- **WORK REQUIRED**
Extract, from the listing that follows, each line containing the word "computer".

- **RECORD EXCERPTS**

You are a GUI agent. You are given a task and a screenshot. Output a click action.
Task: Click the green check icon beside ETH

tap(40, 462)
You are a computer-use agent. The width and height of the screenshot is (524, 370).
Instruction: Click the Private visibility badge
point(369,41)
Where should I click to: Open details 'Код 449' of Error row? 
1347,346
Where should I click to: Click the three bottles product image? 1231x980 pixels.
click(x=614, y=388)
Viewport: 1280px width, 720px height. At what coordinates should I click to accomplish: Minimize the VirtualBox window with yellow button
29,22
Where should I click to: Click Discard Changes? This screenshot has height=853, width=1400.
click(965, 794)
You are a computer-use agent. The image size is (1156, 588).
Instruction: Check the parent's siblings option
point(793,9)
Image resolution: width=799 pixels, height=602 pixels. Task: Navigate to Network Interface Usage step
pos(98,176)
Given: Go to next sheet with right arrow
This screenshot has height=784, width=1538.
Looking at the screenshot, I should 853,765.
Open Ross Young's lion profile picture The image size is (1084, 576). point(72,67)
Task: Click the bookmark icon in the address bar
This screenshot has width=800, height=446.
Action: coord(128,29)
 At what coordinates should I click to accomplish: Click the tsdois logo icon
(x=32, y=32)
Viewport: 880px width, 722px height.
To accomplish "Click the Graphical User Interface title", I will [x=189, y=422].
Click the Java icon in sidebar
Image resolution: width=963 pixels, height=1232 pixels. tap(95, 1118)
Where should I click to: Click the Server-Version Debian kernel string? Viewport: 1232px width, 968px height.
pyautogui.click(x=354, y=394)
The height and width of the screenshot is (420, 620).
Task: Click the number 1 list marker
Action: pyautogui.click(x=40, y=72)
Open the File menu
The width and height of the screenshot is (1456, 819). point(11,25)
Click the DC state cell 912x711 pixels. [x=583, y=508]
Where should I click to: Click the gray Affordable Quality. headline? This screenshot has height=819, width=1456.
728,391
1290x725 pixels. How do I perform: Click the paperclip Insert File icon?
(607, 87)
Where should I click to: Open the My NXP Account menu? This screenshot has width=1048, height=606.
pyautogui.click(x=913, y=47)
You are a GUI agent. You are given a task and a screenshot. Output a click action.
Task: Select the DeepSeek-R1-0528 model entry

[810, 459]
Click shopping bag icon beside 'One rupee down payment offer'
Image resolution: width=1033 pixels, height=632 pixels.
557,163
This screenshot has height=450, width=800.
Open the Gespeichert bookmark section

- **EXERCISE OUTPUT**
You are a computer-use agent. The width and height of the screenshot is (524, 370).
You are a computer-use agent. The image size is (1156, 588).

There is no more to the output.